Now that we were all in the groove, morning logistics were a snap. It helped that we'd forgotten to return the boys' helmets the day before (according to some law we unwittingly broke), so we could avoid the rental hut altogether.
I was adament about arriving before 8 when ski school opened to avoid long line waits, and that worked. We had everyone checked in and ready at 8:10am, with Katrina handed off to the 6-and-under care -- now what to do until 9:45am when their boys' lessons start? The lifts didn't even open until 8:30!
They waited for the lifts to open while I got my lift ticket, stashed my stuff in a locker, and geared up. I'm happy that the boys are off and running enough that I could tell them to just go to the Easy Rider Express lift and start skiing when it opened. They even rode it together without pushing each other off.
We had about an hour to play together on the bunny hill. This worked this time, but I still don't like that weird short time period to kill with 2 kids with very different skills. I can still hear a phone rep cheerfully telling me that we could just hang out in the lodge -- hello that's not what we're here for!
Julian was much better this morning, more confident and consistent.
Julian warming up for his 3rd day:
Gabriel was as usual raring to go, though he was more cautious in the little terrain park this time.
He made sure to prove to me he could stop.
We did a little "race" down this hill, and I won -- only because it's not steep. Gabriel claimed it was because I have poles.
Julian was more interested in skiing "together," and we had fun following each other's tracks. He can turn much more sharply than I can, so it was interesting practice for me.
I had scheduled an "early bird" private lesson for myself this morning, but Dave and I talked about it and agreed he'd get more out of it, especially to get over a fear hump and attempt a blue for the first time. Dave's instructor turned out to be my first lesson's teacher, a last-minute switch because they'd scheduled a snowboard instructor. Everyone is so nice at Sierra, but my goodness are they disorganized!
I definitely think this paid off; Dave's turns were noticeably improved and more parallel. Now he needs a lot of sink-in time, as we all do.
The last time up before ski school started, I rode the lift up with both boys. Julian wanted to demonstrate his self-invented "technique" of pushing himself off the chair, and ended up jumping off too early. He tripped forward, and only my pulling him out of the way kept him from getting mowed down by the chair. Then Gabriel stopped right in our path, almost tripping me. They had to stop the lift and retrieve Julian's skis, it was quite the little comedy. Afterward I had a talk with Julian about setting his skis down and standing up, not jumping off!

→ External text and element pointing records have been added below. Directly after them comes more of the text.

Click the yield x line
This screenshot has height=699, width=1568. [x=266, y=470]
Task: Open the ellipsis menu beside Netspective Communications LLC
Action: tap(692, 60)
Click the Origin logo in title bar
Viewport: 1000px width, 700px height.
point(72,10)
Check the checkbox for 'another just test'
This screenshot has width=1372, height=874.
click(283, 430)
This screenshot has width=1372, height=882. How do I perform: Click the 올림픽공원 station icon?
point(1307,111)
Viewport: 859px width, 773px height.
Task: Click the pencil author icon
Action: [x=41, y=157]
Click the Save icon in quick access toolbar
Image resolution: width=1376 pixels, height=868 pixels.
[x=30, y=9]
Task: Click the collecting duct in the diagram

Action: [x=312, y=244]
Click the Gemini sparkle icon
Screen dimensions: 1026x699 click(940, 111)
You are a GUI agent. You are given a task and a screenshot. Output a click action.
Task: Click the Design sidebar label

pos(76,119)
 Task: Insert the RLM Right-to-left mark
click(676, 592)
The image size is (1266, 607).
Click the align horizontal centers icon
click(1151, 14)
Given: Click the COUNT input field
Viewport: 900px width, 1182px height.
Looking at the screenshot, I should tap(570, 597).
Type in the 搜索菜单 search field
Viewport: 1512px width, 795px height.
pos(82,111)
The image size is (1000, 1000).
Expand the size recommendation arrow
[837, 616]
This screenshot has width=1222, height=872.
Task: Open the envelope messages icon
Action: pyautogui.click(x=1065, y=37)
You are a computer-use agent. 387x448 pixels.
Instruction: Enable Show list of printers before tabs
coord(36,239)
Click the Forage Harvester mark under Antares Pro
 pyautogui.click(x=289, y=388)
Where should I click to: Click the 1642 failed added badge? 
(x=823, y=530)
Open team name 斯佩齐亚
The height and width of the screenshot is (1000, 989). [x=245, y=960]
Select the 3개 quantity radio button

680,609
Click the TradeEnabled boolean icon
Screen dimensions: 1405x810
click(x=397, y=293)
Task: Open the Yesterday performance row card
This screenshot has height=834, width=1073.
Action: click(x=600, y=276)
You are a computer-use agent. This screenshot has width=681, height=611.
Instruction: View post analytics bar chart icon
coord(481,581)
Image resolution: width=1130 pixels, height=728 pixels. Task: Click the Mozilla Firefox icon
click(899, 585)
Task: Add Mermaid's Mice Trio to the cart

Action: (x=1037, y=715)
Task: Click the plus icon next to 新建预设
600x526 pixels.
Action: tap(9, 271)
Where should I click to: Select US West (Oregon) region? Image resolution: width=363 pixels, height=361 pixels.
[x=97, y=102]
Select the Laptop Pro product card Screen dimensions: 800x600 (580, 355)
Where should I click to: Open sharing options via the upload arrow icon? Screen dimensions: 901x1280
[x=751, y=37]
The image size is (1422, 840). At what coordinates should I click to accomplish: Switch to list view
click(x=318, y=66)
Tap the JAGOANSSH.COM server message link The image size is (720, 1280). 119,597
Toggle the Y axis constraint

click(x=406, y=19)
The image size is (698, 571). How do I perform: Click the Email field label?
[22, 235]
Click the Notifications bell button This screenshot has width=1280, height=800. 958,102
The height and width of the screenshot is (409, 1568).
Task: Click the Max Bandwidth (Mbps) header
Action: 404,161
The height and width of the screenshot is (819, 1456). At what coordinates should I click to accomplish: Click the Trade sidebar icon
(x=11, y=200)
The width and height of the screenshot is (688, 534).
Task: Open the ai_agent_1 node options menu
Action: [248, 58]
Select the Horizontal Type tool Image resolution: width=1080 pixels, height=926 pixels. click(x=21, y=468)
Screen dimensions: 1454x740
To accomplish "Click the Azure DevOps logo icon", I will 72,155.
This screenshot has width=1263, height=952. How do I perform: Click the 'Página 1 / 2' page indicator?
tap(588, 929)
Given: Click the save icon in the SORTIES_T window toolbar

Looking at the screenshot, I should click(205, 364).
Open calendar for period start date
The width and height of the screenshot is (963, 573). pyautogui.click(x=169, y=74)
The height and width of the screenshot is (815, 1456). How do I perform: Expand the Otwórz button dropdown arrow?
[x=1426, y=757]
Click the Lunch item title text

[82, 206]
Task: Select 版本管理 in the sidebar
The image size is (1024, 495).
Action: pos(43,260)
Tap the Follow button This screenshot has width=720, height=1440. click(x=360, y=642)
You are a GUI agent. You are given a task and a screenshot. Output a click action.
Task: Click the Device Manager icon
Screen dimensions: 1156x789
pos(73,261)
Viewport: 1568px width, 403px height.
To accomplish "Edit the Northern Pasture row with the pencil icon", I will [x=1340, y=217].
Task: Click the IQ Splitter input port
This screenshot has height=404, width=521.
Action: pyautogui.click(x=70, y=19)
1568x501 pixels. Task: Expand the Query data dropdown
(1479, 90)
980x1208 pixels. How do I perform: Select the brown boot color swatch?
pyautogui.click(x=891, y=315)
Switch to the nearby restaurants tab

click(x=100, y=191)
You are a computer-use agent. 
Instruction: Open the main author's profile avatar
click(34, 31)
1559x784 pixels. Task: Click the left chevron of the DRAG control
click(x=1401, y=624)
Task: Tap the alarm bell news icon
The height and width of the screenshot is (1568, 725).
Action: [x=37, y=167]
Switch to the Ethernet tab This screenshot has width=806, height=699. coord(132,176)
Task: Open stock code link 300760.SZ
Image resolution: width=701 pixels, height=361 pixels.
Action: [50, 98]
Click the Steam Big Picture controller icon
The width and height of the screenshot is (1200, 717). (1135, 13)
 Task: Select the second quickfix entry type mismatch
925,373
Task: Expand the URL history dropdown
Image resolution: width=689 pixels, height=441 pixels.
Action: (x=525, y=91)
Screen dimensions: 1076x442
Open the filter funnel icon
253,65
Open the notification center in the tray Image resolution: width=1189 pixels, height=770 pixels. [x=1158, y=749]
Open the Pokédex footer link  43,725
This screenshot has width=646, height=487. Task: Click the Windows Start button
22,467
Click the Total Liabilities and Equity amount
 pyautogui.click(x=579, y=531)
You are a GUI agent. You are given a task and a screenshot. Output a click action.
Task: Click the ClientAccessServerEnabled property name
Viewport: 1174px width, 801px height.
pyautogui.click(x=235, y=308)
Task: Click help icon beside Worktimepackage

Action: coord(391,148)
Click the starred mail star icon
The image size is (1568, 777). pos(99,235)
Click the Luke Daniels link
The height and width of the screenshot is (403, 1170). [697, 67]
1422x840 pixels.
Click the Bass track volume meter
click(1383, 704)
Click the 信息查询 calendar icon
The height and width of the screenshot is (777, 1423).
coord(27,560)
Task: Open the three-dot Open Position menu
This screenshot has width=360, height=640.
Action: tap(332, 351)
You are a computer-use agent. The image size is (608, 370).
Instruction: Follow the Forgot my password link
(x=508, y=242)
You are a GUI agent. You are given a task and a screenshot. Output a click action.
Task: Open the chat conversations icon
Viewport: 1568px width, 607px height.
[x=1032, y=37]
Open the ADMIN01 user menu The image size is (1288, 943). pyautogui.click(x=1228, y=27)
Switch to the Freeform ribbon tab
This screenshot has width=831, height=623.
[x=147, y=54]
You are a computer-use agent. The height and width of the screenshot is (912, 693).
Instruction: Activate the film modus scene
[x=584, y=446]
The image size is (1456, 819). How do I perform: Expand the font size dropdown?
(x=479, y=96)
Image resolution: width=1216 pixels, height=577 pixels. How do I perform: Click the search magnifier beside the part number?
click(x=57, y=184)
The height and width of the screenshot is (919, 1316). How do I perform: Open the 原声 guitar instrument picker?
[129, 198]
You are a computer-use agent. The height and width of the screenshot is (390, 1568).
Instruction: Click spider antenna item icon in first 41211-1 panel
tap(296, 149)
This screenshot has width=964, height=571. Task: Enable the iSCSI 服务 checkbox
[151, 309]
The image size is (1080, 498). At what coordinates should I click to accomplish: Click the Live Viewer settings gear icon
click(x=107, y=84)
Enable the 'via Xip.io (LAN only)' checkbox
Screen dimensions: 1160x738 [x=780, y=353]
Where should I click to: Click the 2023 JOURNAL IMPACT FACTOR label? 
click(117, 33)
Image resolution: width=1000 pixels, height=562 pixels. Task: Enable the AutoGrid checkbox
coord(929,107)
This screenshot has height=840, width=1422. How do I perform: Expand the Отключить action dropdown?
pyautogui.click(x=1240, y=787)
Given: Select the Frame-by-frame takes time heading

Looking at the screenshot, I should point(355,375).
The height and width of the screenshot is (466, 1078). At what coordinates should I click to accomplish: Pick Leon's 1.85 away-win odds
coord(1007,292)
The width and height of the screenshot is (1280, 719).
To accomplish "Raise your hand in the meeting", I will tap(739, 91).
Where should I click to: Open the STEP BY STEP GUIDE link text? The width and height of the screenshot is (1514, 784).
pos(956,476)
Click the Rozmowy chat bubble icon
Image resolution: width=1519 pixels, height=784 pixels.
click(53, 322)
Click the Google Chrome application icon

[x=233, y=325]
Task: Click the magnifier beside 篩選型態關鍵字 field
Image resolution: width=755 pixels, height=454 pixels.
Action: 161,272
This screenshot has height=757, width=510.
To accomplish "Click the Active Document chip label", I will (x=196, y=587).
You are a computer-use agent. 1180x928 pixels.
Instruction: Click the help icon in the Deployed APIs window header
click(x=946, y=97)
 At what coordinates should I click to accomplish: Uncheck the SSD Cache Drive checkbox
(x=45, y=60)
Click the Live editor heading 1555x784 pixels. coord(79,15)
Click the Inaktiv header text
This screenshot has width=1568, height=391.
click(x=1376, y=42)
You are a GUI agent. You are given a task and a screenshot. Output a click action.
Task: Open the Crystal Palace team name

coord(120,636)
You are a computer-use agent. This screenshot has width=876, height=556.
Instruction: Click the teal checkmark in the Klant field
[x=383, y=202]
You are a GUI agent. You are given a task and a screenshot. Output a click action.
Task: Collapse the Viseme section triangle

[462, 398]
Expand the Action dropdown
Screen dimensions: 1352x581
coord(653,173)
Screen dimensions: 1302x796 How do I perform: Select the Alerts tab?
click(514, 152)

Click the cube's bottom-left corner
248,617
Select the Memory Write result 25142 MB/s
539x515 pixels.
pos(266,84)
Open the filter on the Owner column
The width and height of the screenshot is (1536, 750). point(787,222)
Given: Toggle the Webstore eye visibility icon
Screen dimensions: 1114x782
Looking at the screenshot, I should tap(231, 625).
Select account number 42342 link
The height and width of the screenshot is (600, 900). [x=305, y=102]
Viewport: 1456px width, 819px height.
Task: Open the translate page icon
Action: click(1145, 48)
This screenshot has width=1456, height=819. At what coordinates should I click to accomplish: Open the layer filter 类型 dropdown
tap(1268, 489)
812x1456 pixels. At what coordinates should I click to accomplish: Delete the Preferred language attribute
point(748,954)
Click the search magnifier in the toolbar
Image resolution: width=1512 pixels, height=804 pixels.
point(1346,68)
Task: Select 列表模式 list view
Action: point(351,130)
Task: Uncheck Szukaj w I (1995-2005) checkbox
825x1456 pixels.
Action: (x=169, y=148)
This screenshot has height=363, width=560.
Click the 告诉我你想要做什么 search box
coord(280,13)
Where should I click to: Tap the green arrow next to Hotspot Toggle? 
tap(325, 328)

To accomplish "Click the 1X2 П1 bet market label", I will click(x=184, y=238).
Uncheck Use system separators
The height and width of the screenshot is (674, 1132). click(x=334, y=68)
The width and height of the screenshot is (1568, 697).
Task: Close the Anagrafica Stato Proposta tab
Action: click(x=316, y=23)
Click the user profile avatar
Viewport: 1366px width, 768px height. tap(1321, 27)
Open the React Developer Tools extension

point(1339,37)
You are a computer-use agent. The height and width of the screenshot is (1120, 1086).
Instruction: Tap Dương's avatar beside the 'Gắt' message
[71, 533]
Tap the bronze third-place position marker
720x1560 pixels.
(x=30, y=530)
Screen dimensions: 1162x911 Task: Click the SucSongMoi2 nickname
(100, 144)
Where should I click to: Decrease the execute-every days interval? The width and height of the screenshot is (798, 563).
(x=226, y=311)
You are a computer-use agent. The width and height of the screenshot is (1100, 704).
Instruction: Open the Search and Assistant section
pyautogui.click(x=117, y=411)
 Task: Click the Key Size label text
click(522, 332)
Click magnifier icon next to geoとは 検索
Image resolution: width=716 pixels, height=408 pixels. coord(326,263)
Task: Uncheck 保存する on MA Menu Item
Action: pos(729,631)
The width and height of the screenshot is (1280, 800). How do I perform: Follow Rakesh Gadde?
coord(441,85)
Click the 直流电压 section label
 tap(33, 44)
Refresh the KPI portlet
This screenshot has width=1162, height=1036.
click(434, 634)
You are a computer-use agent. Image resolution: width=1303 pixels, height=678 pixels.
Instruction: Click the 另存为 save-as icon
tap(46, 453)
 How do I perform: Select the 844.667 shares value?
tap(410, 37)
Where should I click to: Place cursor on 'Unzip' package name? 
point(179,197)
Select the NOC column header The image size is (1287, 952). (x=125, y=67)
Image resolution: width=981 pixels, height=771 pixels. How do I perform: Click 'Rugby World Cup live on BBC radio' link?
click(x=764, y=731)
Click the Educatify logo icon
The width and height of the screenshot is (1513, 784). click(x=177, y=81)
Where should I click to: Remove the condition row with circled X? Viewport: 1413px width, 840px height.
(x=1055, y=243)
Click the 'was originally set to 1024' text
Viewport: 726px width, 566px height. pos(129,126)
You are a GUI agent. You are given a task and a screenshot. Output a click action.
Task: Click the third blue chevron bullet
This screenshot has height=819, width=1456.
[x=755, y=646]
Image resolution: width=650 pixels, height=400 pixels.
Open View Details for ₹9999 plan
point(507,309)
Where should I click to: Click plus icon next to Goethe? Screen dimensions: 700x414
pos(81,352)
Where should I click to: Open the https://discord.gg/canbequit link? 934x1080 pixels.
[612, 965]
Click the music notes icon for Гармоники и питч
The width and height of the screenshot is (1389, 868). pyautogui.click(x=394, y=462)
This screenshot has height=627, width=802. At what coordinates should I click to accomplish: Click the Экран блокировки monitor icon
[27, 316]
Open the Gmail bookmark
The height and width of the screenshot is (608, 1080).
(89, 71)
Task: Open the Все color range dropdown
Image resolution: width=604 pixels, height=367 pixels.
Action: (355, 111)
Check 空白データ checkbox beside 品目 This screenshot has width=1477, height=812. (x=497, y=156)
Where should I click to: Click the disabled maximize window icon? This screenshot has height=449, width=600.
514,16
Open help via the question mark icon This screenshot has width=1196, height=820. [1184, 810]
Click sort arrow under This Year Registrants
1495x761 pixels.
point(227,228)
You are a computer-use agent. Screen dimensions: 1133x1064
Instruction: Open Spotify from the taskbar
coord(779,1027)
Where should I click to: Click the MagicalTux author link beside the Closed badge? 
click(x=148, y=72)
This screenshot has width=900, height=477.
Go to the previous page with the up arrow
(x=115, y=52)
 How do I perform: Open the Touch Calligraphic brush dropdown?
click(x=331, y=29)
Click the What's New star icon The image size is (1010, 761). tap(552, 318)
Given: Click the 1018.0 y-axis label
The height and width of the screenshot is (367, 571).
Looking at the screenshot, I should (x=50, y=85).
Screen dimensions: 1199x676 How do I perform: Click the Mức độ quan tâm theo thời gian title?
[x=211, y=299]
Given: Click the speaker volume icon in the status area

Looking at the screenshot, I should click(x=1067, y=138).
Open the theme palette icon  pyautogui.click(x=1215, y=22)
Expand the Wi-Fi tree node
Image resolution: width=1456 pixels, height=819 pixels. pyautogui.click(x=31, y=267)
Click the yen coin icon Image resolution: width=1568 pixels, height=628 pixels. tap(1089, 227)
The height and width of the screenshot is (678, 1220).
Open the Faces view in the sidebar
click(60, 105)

Being a Saturday, the whole place was far more crowded, but the adult ski lessons still ended up being small. Only 15 non-total-beginner skiiers showed up, and were divided into 3 groups. The two best skiiers were those volunteered themselves as "happy on all blue runs." I was 3rd, or first in the "blues but still nervous" category. So once again, I ended up in the most advanced lesson.
But I made the cut only because of some recent excellent instruction and practice -- my classmates were far more experienced, most held season passes and had skiied for at least a few years. My lack of seasoning really showed; I was much more thrown by changing conditions and patches of ice than the rest, and just didn't have their composure or consistency.
Our lesson, 5 women (later 4 when one got separated accidentally, bummer) started on Sugar'n'Spice, the long 2-1/2 mile green run, and Gabriel's lesson skiied by! I was very happy to see that Julian was not in it, and finally, Gabriel was in a matched group (though he told me later he was the only one in the group willing to try Lower Main, and was outvoted). One of the "happy blues" skiiers in my group said her 7-year-old daughter was also in Gabriel's lesson.
A few minutes later, we saw Gabriel's lesson go down a moderate blue, Hemlock. I didn't have much time to point out and brag about my son, because he was gone. Barrelled right down. Good for him! I'm glad that was the last we saw of his lesson, because it really distracted me and the other mom.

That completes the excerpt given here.